**Exercício curto:** Transcreva todos os dados abaixo, linha por linha, sem nenhuma alteração.

**Dados de origem:**
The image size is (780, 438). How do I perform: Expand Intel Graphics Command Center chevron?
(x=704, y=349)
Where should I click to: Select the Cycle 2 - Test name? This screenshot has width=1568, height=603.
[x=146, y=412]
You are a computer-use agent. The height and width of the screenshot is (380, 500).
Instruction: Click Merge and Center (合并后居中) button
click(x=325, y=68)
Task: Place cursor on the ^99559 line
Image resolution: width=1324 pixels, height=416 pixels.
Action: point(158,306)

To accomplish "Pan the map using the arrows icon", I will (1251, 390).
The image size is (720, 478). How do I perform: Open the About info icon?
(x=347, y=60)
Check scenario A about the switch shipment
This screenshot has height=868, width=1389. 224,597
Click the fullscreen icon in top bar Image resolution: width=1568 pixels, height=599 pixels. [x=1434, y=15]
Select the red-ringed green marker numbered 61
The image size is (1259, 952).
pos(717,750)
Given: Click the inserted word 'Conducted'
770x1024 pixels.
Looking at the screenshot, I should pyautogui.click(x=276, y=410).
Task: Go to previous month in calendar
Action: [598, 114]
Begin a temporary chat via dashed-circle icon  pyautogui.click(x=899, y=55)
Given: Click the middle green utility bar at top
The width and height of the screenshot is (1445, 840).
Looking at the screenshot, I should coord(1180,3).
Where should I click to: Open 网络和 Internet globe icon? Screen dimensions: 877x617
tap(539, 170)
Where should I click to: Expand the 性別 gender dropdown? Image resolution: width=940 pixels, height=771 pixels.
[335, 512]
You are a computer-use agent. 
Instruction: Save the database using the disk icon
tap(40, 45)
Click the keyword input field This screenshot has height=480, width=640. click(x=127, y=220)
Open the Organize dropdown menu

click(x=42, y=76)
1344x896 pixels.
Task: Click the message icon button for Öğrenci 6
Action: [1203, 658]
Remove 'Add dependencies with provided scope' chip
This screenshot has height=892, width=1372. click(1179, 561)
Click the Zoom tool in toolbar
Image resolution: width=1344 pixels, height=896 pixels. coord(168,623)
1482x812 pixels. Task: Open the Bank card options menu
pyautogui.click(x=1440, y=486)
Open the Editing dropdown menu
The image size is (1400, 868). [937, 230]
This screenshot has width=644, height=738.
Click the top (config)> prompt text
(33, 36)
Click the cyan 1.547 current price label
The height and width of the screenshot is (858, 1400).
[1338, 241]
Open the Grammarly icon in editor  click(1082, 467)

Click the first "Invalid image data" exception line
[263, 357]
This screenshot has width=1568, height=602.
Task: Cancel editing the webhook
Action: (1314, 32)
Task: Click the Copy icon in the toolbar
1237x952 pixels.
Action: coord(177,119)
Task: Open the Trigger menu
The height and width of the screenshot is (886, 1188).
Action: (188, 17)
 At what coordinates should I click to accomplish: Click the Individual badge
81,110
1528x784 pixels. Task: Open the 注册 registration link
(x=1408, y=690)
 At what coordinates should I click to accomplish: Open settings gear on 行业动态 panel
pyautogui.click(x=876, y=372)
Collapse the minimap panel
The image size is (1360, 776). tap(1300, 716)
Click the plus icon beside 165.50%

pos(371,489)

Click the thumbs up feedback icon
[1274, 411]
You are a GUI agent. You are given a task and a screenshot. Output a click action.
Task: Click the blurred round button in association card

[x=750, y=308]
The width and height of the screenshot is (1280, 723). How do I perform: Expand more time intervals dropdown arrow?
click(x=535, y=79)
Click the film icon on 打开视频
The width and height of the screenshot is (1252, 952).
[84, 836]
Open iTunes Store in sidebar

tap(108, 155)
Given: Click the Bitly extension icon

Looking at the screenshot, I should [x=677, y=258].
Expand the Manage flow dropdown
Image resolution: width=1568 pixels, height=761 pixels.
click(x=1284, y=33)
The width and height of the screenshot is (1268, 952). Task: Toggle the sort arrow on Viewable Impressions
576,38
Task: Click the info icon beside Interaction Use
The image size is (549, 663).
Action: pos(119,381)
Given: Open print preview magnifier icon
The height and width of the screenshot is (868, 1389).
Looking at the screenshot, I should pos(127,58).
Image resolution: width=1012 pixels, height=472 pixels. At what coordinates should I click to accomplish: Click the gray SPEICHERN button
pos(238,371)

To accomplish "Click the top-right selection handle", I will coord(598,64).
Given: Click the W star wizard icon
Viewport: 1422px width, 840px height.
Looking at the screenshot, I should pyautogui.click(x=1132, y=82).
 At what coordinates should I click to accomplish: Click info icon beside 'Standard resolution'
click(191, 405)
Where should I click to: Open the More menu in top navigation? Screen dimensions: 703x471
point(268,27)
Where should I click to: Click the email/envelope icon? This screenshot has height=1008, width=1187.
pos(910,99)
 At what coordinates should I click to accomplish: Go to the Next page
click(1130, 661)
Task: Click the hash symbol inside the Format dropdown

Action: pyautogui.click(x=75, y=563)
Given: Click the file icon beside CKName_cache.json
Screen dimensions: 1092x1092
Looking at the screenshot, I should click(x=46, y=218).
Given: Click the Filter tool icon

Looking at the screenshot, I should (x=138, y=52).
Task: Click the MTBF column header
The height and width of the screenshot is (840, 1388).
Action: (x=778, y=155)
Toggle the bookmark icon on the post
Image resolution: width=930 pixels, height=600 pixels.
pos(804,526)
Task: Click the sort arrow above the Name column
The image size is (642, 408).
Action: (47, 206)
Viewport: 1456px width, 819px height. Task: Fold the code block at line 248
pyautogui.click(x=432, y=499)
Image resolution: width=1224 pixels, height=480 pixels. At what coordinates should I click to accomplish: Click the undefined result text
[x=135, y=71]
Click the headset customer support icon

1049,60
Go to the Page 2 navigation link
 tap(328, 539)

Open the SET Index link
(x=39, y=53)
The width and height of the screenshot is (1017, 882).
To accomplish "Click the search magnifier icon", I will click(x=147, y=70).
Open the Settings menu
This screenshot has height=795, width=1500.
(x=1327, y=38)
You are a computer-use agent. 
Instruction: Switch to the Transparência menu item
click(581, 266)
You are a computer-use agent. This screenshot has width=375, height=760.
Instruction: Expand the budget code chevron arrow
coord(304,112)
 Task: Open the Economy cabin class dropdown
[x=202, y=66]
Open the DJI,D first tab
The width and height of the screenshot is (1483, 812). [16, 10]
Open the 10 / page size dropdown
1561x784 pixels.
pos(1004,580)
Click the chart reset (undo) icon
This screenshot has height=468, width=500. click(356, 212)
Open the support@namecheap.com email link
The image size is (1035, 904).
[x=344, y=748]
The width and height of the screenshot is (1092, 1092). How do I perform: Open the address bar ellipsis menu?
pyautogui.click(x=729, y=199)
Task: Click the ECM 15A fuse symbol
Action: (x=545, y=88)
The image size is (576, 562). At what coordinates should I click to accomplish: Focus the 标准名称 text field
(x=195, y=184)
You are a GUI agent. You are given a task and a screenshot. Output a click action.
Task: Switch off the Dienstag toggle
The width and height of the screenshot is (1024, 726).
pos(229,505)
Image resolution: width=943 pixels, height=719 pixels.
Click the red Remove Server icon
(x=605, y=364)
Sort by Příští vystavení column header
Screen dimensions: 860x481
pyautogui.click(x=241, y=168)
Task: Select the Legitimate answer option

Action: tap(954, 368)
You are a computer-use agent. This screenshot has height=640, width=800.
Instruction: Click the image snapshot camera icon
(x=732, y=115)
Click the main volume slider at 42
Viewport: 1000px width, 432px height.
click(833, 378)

**Resposta do exercício:**
The image size is (780, 438). How do I perform: Expand Intel Graphics Command Center chevron?
(x=704, y=349)
Where should I click to: Select the Cycle 2 - Test name? This screenshot has width=1568, height=603.
[x=146, y=412]
You are a computer-use agent. The height and width of the screenshot is (380, 500).
Instruction: Click Merge and Center (合并后居中) button
click(x=325, y=68)
Task: Place cursor on the ^99559 line
Image resolution: width=1324 pixels, height=416 pixels.
Action: point(158,306)

To accomplish "Pan the map using the arrows icon", I will (1251, 390).
The image size is (720, 478). How do I perform: Open the About info icon?
(x=347, y=60)
Check scenario A about the switch shipment
This screenshot has height=868, width=1389. 224,597
Click the fullscreen icon in top bar Image resolution: width=1568 pixels, height=599 pixels. [x=1434, y=15]
Select the red-ringed green marker numbered 61
The image size is (1259, 952).
pos(717,750)
Given: Click the inserted word 'Conducted'
770x1024 pixels.
Looking at the screenshot, I should pyautogui.click(x=276, y=410).
Task: Go to previous month in calendar
Action: [598, 114]
Begin a temporary chat via dashed-circle icon  pyautogui.click(x=899, y=55)
Given: Click the middle green utility bar at top
The width and height of the screenshot is (1445, 840).
Looking at the screenshot, I should coord(1180,3).
Where should I click to: Open 网络和 Internet globe icon? Screen dimensions: 877x617
tap(539, 170)
Where should I click to: Expand the 性別 gender dropdown? Image resolution: width=940 pixels, height=771 pixels.
[335, 512]
You are a computer-use agent. 
Instruction: Save the database using the disk icon
tap(40, 45)
Click the keyword input field This screenshot has height=480, width=640. click(x=127, y=220)
Open the Organize dropdown menu

click(x=42, y=76)
1344x896 pixels.
Task: Click the message icon button for Öğrenci 6
Action: [1203, 658]
Remove 'Add dependencies with provided scope' chip
This screenshot has height=892, width=1372. click(1179, 561)
Click the Zoom tool in toolbar
Image resolution: width=1344 pixels, height=896 pixels. coord(168,623)
1482x812 pixels. Task: Open the Bank card options menu
pyautogui.click(x=1440, y=486)
Open the Editing dropdown menu
The image size is (1400, 868). [937, 230]
This screenshot has width=644, height=738.
Click the top (config)> prompt text
(33, 36)
Click the cyan 1.547 current price label
The height and width of the screenshot is (858, 1400).
[1338, 241]
Open the Grammarly icon in editor  click(1082, 467)

Click the first "Invalid image data" exception line
[263, 357]
This screenshot has width=1568, height=602.
Task: Cancel editing the webhook
Action: (1314, 32)
Task: Click the Copy icon in the toolbar
1237x952 pixels.
Action: coord(177,119)
Task: Open the Trigger menu
The height and width of the screenshot is (886, 1188).
Action: (188, 17)
 At what coordinates should I click to accomplish: Click the Individual badge
81,110
1528x784 pixels. Task: Open the 注册 registration link
(x=1408, y=690)
 At what coordinates should I click to accomplish: Open settings gear on 行业动态 panel
pyautogui.click(x=876, y=372)
Collapse the minimap panel
The image size is (1360, 776). tap(1300, 716)
Click the plus icon beside 165.50%

pos(371,489)

Click the thumbs up feedback icon
[1274, 411]
You are a GUI agent. You are given a task and a screenshot. Output a click action.
Task: Click the blurred round button in association card

[x=750, y=308]
The width and height of the screenshot is (1280, 723). How do I perform: Expand more time intervals dropdown arrow?
click(x=535, y=79)
Click the film icon on 打开视频
The width and height of the screenshot is (1252, 952).
[84, 836]
Open iTunes Store in sidebar

tap(108, 155)
Given: Click the Bitly extension icon

Looking at the screenshot, I should [x=677, y=258].
Expand the Manage flow dropdown
Image resolution: width=1568 pixels, height=761 pixels.
click(x=1284, y=33)
The width and height of the screenshot is (1268, 952). Task: Toggle the sort arrow on Viewable Impressions
576,38
Task: Click the info icon beside Interaction Use
The image size is (549, 663).
Action: pos(119,381)
Given: Open print preview magnifier icon
The height and width of the screenshot is (868, 1389).
Looking at the screenshot, I should pos(127,58).
Image resolution: width=1012 pixels, height=472 pixels. At what coordinates should I click to accomplish: Click the gray SPEICHERN button
pos(238,371)

To accomplish "Click the top-right selection handle", I will coord(598,64).
Given: Click the W star wizard icon
Viewport: 1422px width, 840px height.
Looking at the screenshot, I should pyautogui.click(x=1132, y=82).
 At what coordinates should I click to accomplish: Click info icon beside 'Standard resolution'
click(191, 405)
Where should I click to: Open the More menu in top navigation? Screen dimensions: 703x471
point(268,27)
Where should I click to: Click the email/envelope icon? This screenshot has height=1008, width=1187.
pos(910,99)
 At what coordinates should I click to accomplish: Go to the Next page
click(1130, 661)
Task: Click the hash symbol inside the Format dropdown

Action: pyautogui.click(x=75, y=563)
Given: Click the file icon beside CKName_cache.json
Screen dimensions: 1092x1092
Looking at the screenshot, I should click(x=46, y=218).
Given: Click the Filter tool icon

Looking at the screenshot, I should (x=138, y=52).
Task: Click the MTBF column header
The height and width of the screenshot is (840, 1388).
Action: (x=778, y=155)
Toggle the bookmark icon on the post
Image resolution: width=930 pixels, height=600 pixels.
pos(804,526)
Task: Click the sort arrow above the Name column
The image size is (642, 408).
Action: (47, 206)
Viewport: 1456px width, 819px height. Task: Fold the code block at line 248
pyautogui.click(x=432, y=499)
Image resolution: width=1224 pixels, height=480 pixels. At what coordinates should I click to accomplish: Click the undefined result text
[x=135, y=71]
Click the headset customer support icon

1049,60
Go to the Page 2 navigation link
 tap(328, 539)

Open the SET Index link
(x=39, y=53)
The width and height of the screenshot is (1017, 882).
To accomplish "Click the search magnifier icon", I will click(x=147, y=70).
Open the Settings menu
This screenshot has height=795, width=1500.
(x=1327, y=38)
You are a computer-use agent. 
Instruction: Switch to the Transparência menu item
click(581, 266)
You are a computer-use agent. This screenshot has width=375, height=760.
Instruction: Expand the budget code chevron arrow
coord(304,112)
 Task: Open the Economy cabin class dropdown
[x=202, y=66]
Open the DJI,D first tab
The width and height of the screenshot is (1483, 812). [16, 10]
Open the 10 / page size dropdown
1561x784 pixels.
pos(1004,580)
Click the chart reset (undo) icon
This screenshot has height=468, width=500. click(356, 212)
Open the support@namecheap.com email link
The image size is (1035, 904).
[x=344, y=748]
The width and height of the screenshot is (1092, 1092). How do I perform: Open the address bar ellipsis menu?
pyautogui.click(x=729, y=199)
Task: Click the ECM 15A fuse symbol
Action: (x=545, y=88)
The image size is (576, 562). At what coordinates should I click to accomplish: Focus the 标准名称 text field
(x=195, y=184)
You are a GUI agent. You are given a task and a screenshot. Output a click action.
Task: Switch off the Dienstag toggle
The width and height of the screenshot is (1024, 726).
pos(229,505)
Image resolution: width=943 pixels, height=719 pixels.
Click the red Remove Server icon
(x=605, y=364)
Sort by Příští vystavení column header
Screen dimensions: 860x481
pyautogui.click(x=241, y=168)
Task: Select the Legitimate answer option

Action: tap(954, 368)
You are a computer-use agent. This screenshot has height=640, width=800.
Instruction: Click the image snapshot camera icon
(x=732, y=115)
Click the main volume slider at 42
Viewport: 1000px width, 432px height.
click(833, 378)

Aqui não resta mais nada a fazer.